As for the final claim, “Hahnemann saw the benefits of cowpox vaccination”, if by “benefits” is meant ‘prevention against smallpox’, this claim is not true. If “benefits” is taken to mean ‘reduction in the severity of smallpox’, then this claim is accurate.

We now need to carry all of this analysis over to the more general point I take Dr. Fisher to be making, namely that what Hahnemann wrote about two similar diseases meeting in an organism is applicable to all subsequent forms of inoculation or vaccination.

If Dr. Fisher means that the principle derivable from Hahnemann’s writings related to smallpox disease and cowpox disease (naturally acquired or inoculated), in particular Aphorism 46 and its footnote, is applicable to modern forms of ‘inoculation’, or what is generally now termed vaccination, then he would need to accept that the vaccination is a disease, or more precisely engenders a specific, acute miasmatic disease in the person being inoculated or vaccinated. I presume that he does, as that is what Hahnemann is talking about here.

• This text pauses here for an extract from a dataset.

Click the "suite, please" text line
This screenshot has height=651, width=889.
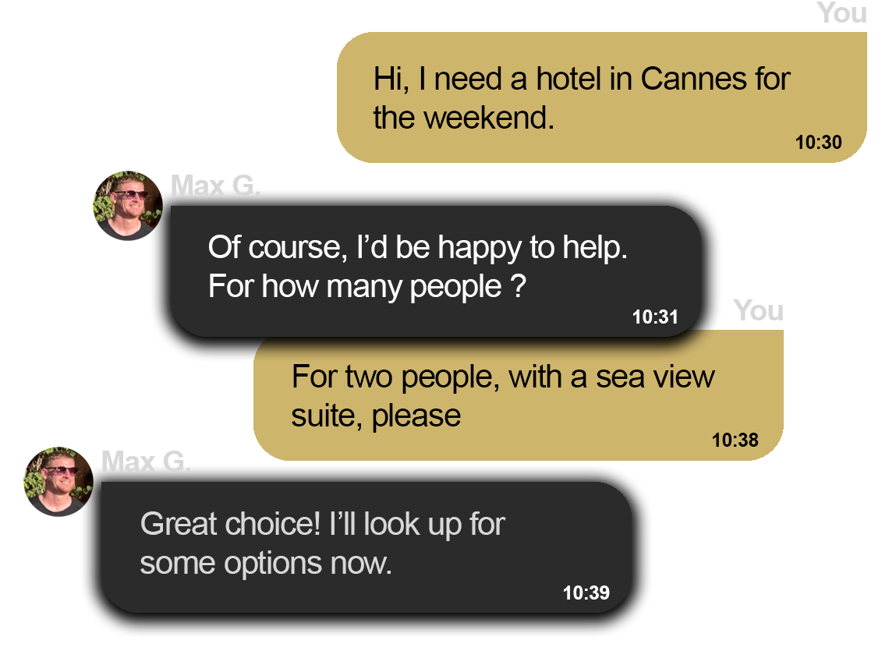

The question then arises: is the engendered vaccine disease, let us say the modified Human Papilloma Virus Dr. Fisher uses later as an example, weaker or stronger than the natural (HPV) disease?

If it is weaker, we then know two things based on Hahnemann’s writings: (1) the engendered or vaccinated HPV disease will be immediately annihilated by the incoming natural HPV disease, and (2) the stronger natural HPV disease contracted will likely be lessened in its impact.

If it is stronger, the engendered or vaccinated HPV disease: (1) would annihilate the natural HPV disease, and (2) remain as the sole disease in the organism.

There is a third possibility, as Hahnemann sets out and discussed earlier in Aphorism 44, that the two diseases are “so similar.”

“Two so similar diseases can neither fend one another off nor suspend one another, so that after the completed course of the new one, the old one would return.”

In this case, the natural HPV disease: (1) would run its course, unaffected by the engendered or vaccinated HPV disease, and again, as with the second possibility, (2) the engendered or vaccinated HPV disease would remain as the sole disease in the organism.

I would think that Dr. Fisher would agree, out of the three possibilities, this third one is not applicable. That leaves us with the vaccinated disease being weaker or stronger. Based on the principles Dr. Hahnemann has set out it must be the weaker disease. In this case, as noted earlier, the record is clear, at least for Hahnemann: the weaker disease cannot act preventatively, but only mitigate the severity of the stronger disease.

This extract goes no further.